TASK OBJECTIVE ->
Carry on the piece about eating vegan meals and finding animal products in everyday foods, picking up right after its last sentence.

SOURCE EXTRACT ->
While I support all efforts to cut back on meat and milk, it sort of amazes me that “one vegan meal per day” is not something that just happens naturally in most diets. Do most people really eat animal products with every single meal?
When you think about it, I guess it’s not so surprising, though. Cereal and milk, bread and butter or eggs and meat are common breakfasts. Most dinner and lunch dishes — even those centered on veggies, beans or whole grains — tend to contain some cheese, butter, cream or milk protein.
I’m currently eating a mostly vegan diet myself and living with two strict vegans who don’t want non-vegan food in the house. I’ve breached this rule unintentionally quite a few times, just because things one might not think to check for animal products — veggie cheese, 100% whole wheat bread, almond crackers — often do.

INFORMATION SUPPLIED ->
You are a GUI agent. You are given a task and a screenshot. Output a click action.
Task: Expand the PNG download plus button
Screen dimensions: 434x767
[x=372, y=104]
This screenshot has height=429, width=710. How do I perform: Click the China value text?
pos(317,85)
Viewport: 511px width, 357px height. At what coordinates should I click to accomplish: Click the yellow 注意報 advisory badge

--

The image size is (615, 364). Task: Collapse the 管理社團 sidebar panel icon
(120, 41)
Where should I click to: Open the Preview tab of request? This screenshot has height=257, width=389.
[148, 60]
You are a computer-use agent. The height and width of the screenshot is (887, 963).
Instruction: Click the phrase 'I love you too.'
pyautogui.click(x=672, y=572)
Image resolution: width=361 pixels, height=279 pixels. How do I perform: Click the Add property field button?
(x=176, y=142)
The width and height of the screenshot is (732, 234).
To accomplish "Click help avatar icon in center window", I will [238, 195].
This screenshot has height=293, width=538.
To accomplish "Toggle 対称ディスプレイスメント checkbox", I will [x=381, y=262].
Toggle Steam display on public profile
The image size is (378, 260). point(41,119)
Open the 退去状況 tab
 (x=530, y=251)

YOUR RESPONSE ->
That being said, with a little vigilance giving up animal products — for one meal a day, one day a week or all the time — is also not as hard or joyless as a lot of people assume. Borges told Life & Style that instead of chips, Beyonce snacks on edamame, a green apple or cucumbers sprinkled with vinegar, cayenne pepper and lemon.
All of that sounds delicious, but keep in mind that lots of more traditionally snack-y snacks can also be vegan. Salty potato and beet chips; multigrain tortillas with salsa (and vegan cheese, if that’s your thing); water crackers and veggies smeared with hummus or baba ganoush; and stove-popped popcorn sprinkled with spices all make healthy, vegan treats.